Activity
The lines below are to be quoted exactly, from the first through the one that contains "Task: Select the conclusion option at bottom".

Dataset extract
——————————

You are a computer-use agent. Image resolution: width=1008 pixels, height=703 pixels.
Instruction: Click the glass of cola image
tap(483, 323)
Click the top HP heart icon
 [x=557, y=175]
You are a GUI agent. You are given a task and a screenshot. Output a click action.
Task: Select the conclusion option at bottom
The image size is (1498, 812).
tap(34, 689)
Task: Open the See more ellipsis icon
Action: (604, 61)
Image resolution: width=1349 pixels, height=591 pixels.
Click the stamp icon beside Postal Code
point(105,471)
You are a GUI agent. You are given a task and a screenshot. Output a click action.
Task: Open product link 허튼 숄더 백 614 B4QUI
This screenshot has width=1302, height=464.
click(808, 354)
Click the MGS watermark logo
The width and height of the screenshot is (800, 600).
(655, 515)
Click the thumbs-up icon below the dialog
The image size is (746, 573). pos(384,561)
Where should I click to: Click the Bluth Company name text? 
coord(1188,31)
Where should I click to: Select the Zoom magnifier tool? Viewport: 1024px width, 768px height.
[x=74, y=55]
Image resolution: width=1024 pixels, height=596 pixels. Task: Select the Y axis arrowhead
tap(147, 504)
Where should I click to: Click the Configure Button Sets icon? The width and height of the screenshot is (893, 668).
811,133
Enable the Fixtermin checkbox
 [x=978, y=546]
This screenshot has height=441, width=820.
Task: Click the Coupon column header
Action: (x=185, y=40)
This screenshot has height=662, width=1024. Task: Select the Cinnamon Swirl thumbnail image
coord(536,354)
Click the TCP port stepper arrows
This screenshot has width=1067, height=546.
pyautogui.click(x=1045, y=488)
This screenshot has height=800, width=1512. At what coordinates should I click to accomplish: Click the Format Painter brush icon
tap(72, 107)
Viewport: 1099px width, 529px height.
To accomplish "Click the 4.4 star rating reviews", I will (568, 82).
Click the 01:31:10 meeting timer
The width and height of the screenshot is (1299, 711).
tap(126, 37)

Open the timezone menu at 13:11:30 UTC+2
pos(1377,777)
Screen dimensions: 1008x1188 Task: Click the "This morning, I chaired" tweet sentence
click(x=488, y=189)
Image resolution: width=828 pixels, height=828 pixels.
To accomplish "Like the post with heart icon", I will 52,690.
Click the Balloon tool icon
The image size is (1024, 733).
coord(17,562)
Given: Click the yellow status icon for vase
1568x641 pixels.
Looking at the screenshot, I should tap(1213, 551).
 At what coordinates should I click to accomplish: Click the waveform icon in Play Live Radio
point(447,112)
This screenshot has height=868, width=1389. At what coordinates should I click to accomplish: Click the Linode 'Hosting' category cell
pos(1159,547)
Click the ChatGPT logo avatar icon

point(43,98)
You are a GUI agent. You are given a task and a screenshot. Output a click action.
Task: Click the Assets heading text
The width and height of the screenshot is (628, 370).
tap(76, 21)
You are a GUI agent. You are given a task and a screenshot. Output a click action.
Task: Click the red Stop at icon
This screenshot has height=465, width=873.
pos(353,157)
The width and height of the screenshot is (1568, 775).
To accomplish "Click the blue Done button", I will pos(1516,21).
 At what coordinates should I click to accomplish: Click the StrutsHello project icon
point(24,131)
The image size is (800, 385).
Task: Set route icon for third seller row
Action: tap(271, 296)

——————————

Worked solution
You are a computer-use agent. Image resolution: width=1008 pixels, height=703 pixels.
Instruction: Click the glass of cola image
tap(483, 323)
Click the top HP heart icon
 [x=557, y=175]
You are a GUI agent. You are given a task and a screenshot. Output a click action.
Task: Select the conclusion option at bottom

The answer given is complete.